On May 28, the choreographer Kyle Marshall posted a dance improvisation dedicated to recent victims of police brutality. In the piece, which unfolds on an empty basketball court, Mr. Marshall uses his body, breath and voice to create alternating passages of strength and weakness, shifting between struggle and freedom. It’s viscerally impactful and elegiac — a seemingly more personal extension of his work exploring political and social subjects, like surveillance. Over the past few months, Mr. Marshall has been digging through his archive, spotlighting one piece at a time and sharing clips of performances as well as rehearsals. There’s something wonderfully intimate and eye-opening about a behind-the-scenes look at the process of making contemporary dance.

Blvck Vrchives
(@blvckvrchives)

Intimacy is one of the qualities I love most about Blvck Vrchives, an online archive begun by the artist Renata Cherlise in 2015. The collection focuses on representations of everyday black life — weddings, parties, meals, kids playing — with the occasional celebrity portrait. Ms. Cherlise posts a wide range of material, including pictures by well-known photographers like Gordon Parks and Aaron Siskind, but my favorites are the home videos and snapshots — what Ms.
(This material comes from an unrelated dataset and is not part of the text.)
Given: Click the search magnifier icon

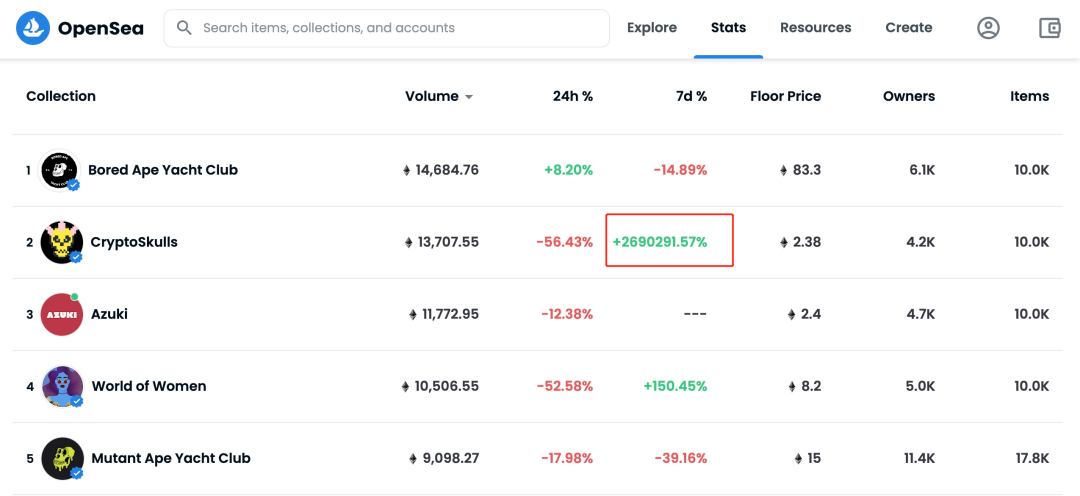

Cherlise sometimes identifies as “found memories.” Whether it’s a clip of friends breaking it down in someone’s living room or a picture of three women posing during an afternoon outing in the park, these posts capture a feeling of precious, unscripted joy.

RVA Magazine
(@rvamag)

It’s fitting that I found out about RVA Magazine’s Instagram account because of a photograph. The picture, taken by a man who goes by Jiggy the Creative, shows protesters in front of the Robert E. Lee monument in Richmond, Va. A large sign in the crowd proclaims “Black Lives Matter” in handwriting that mirrors graffiti on the base of the memorial, while a light projection casts George Floyd’s face onto the Confederate landmark. The image encapsulates the historical shift we’re living through: The day it was posted, the governor of Virginia announced plans to remove the statue (although a judge has temporarily halted the process). As protests against police brutality have swept the country, RVA Magazine has done a terrific job of showing what’s happening on the ground in a city that’s out of the national media spotlight by steadily sharing powerful work by professional and local amateur photographers.